Posted Sunday, March 18th, 2007 at 3:30 am under me, representation, tech.

the semantic web is the new AI

I’m not a huge fan of rationality. But if you are going to try to think and act rationally, especially on quantitative or technical subjects, you may as well do a decent job of it.

I have a strong dislike of trendy terms that give otherwise intelligent people a catchy new phrase that can be tossed around to get grants, get funded, and get laid. I spent years trying to debunk what I thought was appalling lack of thought about Fitness Landscapes. At the Santa Fe Institute in the early 90s, this was a term that (with very few exceptions, most notably Peter Stadler) was tossed about with utter carelessness. I wrote a Ph.D. dissertation on Evolutionary Algorithms, Fitness Landscapes and Search, parts of which were thinly-veiled criticism of some of the unnecessarily colorful biological language used to describe “evolutionary” algorithms. I get extremely impatient when I sense a herd mentality in the adoption of a catchy new term for talking about something that in fact is far more mundane. I get even more impatient when widespread use of the term means that people stop thinking.

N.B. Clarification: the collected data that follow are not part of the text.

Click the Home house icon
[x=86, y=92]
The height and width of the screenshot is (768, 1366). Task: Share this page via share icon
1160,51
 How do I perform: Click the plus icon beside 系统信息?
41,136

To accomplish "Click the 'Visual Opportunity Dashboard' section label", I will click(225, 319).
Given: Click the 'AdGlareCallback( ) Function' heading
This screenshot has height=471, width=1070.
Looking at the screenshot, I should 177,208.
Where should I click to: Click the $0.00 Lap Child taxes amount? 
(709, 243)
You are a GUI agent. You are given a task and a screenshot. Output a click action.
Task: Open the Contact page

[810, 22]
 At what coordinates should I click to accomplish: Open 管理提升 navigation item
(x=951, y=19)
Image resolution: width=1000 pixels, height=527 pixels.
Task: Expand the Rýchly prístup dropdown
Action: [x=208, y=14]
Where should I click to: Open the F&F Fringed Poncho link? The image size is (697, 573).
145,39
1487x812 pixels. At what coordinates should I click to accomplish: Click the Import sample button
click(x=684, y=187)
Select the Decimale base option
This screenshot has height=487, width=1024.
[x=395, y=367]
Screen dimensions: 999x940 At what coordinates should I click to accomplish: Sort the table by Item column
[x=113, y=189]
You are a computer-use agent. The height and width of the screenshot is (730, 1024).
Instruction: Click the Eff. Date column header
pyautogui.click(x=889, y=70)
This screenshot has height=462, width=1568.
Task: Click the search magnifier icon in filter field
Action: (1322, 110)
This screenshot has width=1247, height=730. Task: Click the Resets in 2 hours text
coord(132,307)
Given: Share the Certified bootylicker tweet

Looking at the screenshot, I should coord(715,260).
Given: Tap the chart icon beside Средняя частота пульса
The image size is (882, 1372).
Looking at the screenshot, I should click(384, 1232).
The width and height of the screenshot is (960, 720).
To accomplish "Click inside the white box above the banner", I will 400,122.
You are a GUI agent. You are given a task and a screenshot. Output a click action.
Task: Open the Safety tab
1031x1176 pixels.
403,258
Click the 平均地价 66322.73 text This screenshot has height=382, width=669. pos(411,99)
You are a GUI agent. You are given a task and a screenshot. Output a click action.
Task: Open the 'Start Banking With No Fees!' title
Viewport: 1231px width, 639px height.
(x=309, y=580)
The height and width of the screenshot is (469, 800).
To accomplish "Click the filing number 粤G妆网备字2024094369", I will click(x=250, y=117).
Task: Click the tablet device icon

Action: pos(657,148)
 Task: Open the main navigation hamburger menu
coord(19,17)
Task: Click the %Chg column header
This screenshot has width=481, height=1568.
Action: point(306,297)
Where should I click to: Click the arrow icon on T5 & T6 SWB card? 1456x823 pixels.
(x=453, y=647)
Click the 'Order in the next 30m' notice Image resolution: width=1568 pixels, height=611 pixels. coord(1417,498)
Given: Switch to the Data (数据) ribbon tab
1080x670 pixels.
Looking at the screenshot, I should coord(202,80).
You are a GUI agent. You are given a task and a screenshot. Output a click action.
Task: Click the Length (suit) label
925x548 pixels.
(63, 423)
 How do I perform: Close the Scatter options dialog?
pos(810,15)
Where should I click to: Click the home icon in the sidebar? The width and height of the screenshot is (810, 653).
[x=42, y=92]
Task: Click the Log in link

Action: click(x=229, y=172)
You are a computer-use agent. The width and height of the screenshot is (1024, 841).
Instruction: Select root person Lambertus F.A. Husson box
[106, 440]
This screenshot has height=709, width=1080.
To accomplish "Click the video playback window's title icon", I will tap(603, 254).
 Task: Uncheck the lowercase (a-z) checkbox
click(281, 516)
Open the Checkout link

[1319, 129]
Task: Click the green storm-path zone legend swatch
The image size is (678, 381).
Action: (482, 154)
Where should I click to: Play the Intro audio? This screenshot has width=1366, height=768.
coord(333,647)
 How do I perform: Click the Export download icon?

That’s why I’m fed up with the current breathless reporting on the semantic web. The semantic web is the new artificial intelligence. We’re on the verge of wonders, but everyone agrees these will take a few more years to realize. Instead of having intelligent robots to do our bidding, we’ll have intelligent software agents that can reason about stuff they find online, and do what we mean without even needing to be told. They’ll do so many things, coordinating our schedules, finding us hotels and booking us in, anticipating our wishes and intelligently combining disparate information from all over the place to…. well, you get the picture.

There are two things going on in all this talk about the semantic web. One is recycled rubbish and one is real. The recycled rubbish is the Artificial Intelligence nonsense, the visionary technologist’s wet dream that will not die. Sorry folks – it ain’t gonna happen. It wasn’t going to happen last century, and it’s not going to happen now. Can we please just forget about Artificial Intelligence?

It was once thought that it would take intelligence for a computer to play chess. Computers can now play grandmaster-level chess. But they’re not one whit closer to being intelligent as a result, and we know it. Instead of admitting we were wrong, or admitting that since it obviously doesn’t take intelligence to play chess that maybe Artificial Intelligence as a field was chasing something that was not actually intelligence at all, we move the goalposts and continue the elusive search. Obviously the development of computers that can play better than human-level chess (is it good chess? I don’t think we can say it is), and other advances, have had a major impact. But they’ve nothing to do with intelligence, beside our own ingenuity at building faster, smaller, and cooler machines with better algorithms (and, in the case of chess, bigger lookup tables) making their way into hardware.

And so it is with the semantic web. All talk of intelligence should be dropped. It’s worse than useless.

But, there has been real progress in the web in recent years. Web 2.0, whatever that means exactly, is real. Microsoft were right to be worried that the browser could make the underlying OS and its applications irrelevant. They were just 10 years too early in trying to kill it, and then, beautiful irony, they had a big hand in making it happen with their influence in getting asynchronous browser/server traffic (i.e., XmlHttpRequest and its Microsoft equivalent, the foundation of AJAX) into the mainstream.

Similarly, there is real substance to what people talk about as Web 3.0 and the semantic web.

It’s all about data.

It’s just that. One little and very un-sexy word. There’s no need to get all hot and bothered about intelligence, meaning, reasoning, etc. It’s all about data. It’s about making data more uniform, more accessible, easier to create, to share, to find, and to organize.

If you read around on the web, there are dozens of articles about the upcoming web. Some are quite clear that it’s all about the data. But many give into the temptation to jump on the intelligence bandwagon, and rabbit on about the heady wonders of the upcoming semantic web (small-s, capital-S, I don’t mind). Intelligent agents will read our minds, do the washing, pick up the kids from school, etc.

Some articles mix in a bit of both. I just got done reading a great example, A Smarter Web: New technologies will make online search more intelligent–and may even lead to a “Web 3.0.”

As you read it, try to keep a clean separation in mind between the AI side of the romantic semantic web and simple data. Every time intelligence is mentioned, it’s vague and with an acknowledgment that this kind of progress may be a little way off (sound familiar?). Every time real progress and solid results are mentioned, it’s because someone had the common sense to take a bunch of data and put it into a better format, like RDF, and then take some other routine action (usually search) on it.

I fully agree with those who claim that important qualitative advances are on their way. Yes, that’s a truism. I mean that we are soon going to see faster-than-usual advances in how we work with information on the web. But the advances will be driven by mundane improvements in data architecture, and, just like computers “learning” to “play” chess, they will have nothing at all to do with intelligence.

I should probably disclose that I’m not financially neutral on this subject. I have a small company that some would say is trying to build the semantic web. To me, it’s all about data architecture.